Some of that emotional power is what people see in New York City's celebrity peregrines Pale Male and Lola. It's what the high rise-living peregrines George and Gracie mean to their fans in Pasadena, and it's what draws rapt audiences to the falcon cams trained on the domestic lives of skyscraper-nesting peregrines in a dozen US cities.
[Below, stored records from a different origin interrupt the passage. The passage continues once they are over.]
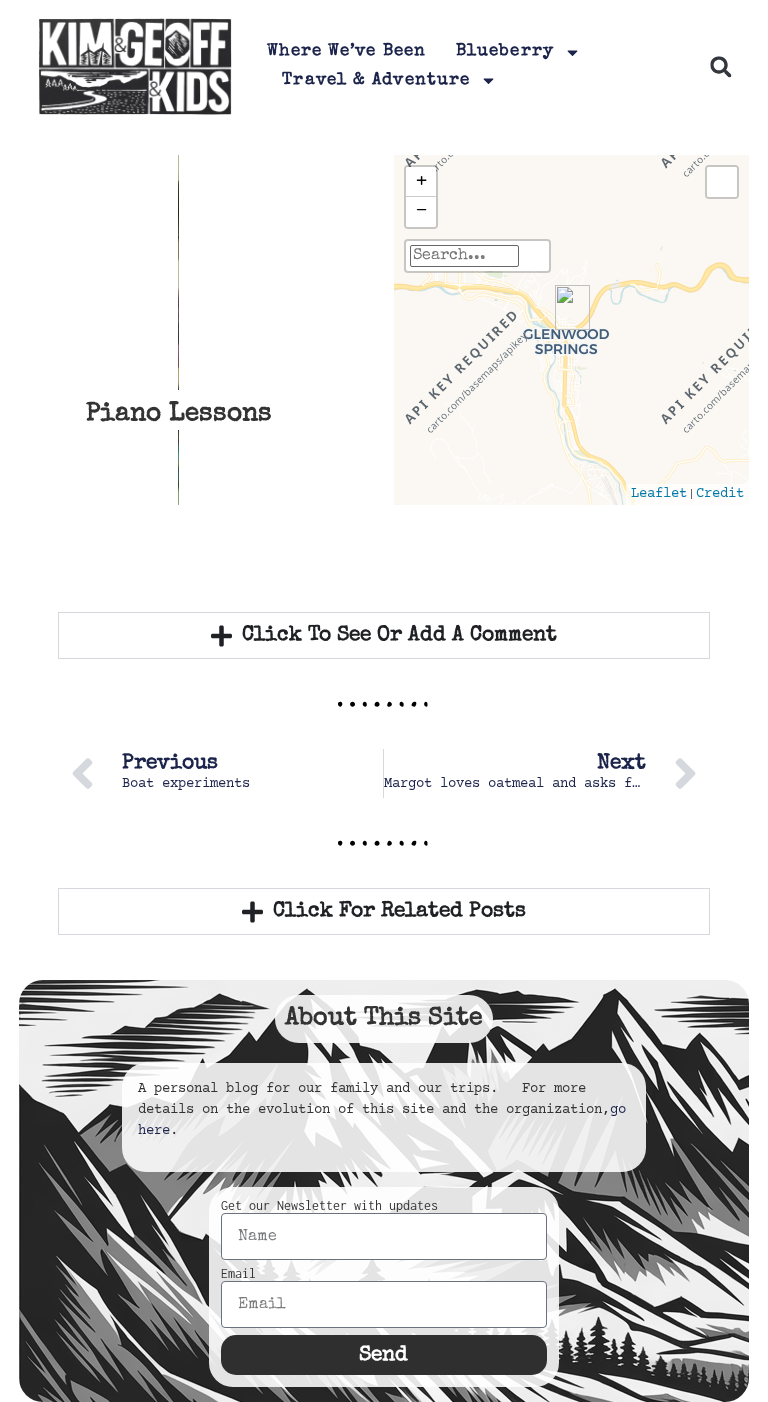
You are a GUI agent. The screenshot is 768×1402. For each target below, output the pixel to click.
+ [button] (421, 181)
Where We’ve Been (346, 51)
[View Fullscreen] (722, 182)
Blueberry (505, 51)
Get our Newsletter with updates (329, 1206)
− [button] (421, 211)
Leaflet (659, 494)
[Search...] (534, 256)
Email (238, 1274)
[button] (720, 66)
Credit (720, 494)
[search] (464, 256)
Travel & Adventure (376, 80)
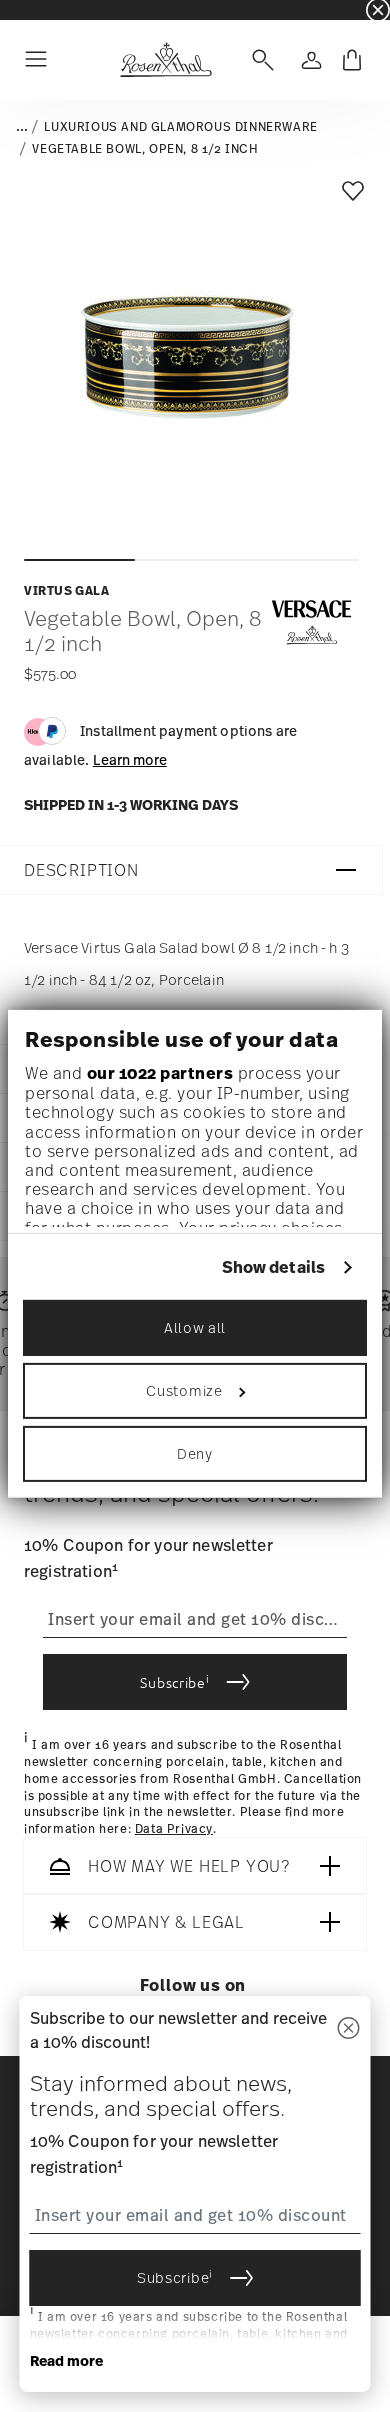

And it is what I found, once, in a little Cessna, following a female tundra falcon north with the spring -- a story told in On The Wing: To The Edge of the Earth With the Peregrine Falcon. From the day our receiver first picked up a telemetry signal from Amelia -- named, of course, for Amelia Earhart -- she became the small, guiding angel whose journey ruled my life and that of my pilot, George Vose. Ruled us because of the magnitude of what she was doing, entirely alone, setting off from Texas fueled only by hope and her mortal determination to reach some cliff-side ledge a third of the planet away in arctic Alaska.
It was the place, or near the place, where she herself was born, and as Vose and I flew up the Rockies in her wake, every day we saw with what determination Amelia would launch her bullet-shaped torso into the wind, locked onto a trajectory aimed not only at her faraway North Slope birthplace ... but one carrying her toward a reunion with her mate. He would have been a partner that Amelia, like other peregrines, had chosen for life, but at that time, in spring, a partner she would not have seen for eight or nine months. Yet, filled with her memory that male peregrine would have set out, more or less simultaneously, from some tropical refuge far down over the southerly curve of the earth a thousand miles from where Amelia had spent the winter.
Somehow he would have known to dig the long blades of his wings into the air in his own quest for the same small, almost inconceivably distant domestic niche Amelia that also sought -- a site where the two of them could already have nested for over a decade, and where they might still come back, long after they had ceased to procreate, to meet again each summer of their final years.
The narcotic thrill of sharing those creatures’ global odyssey was what, week after week, kept Vose and me hanging on to Amelia. It wasn't, however, because we were attributing to her any anthropomorphic awareness of what she was doing. Instead, it was just that, little by little George and I began to see our own dreams in Amelia's flight -- came to feel the visceral pull her quest for home, to imaginatively share her expected rendezvous with a long-unseen partner. The kind of thing everyone has wished for, yet goals that Amelia made more real --– as real as the ancestral aerie where untold generations of her family could have first opened their eyes to the perpetual glow of sub-polar summer.
That kind of connection with the basics, it seems to me, is what people find so touching about Jacquet's movie. In its long views of trudging, food-bearing parent penguins, every subway- or freeway-bound, homeward-headed commuter finds a primal perspective of himself. And in the wind-up toy scurry of each of the film’s fuzzy, lucky-to-be-alive penguin chicks, every human family (including the kids who make up a third of Penguin's viewers) recognizes its youngest, sometimes most adorable member.
And that is a fine, completely OK thing. Much better than, as one reviewer suggests, regarding the Emperors with academic detachment: nothing more nor less than Aptenodytes forsteri.
Nope. That would be as sterile as George and I seeing our Amelia as just another tundra peregrine, her grand purpose but a scholarly footnote tacked onto the established behavioral repertoire of Falco peregrinus.
Not that anybody who sees March of the Penguins is likely to do such a thing. At my theater, as the film ran on the stalwart parent penguins eventually prevailed: at last their gray-furred adolescents leapt into the sea on their own, followed by a windswept departing panorama.
The audience broke into applause. Some actually cheered, and there, right in the middle of that enthusiastic chorus were Harold and his astonished, evidently no longer bird-hating spouse. Clapping like mad.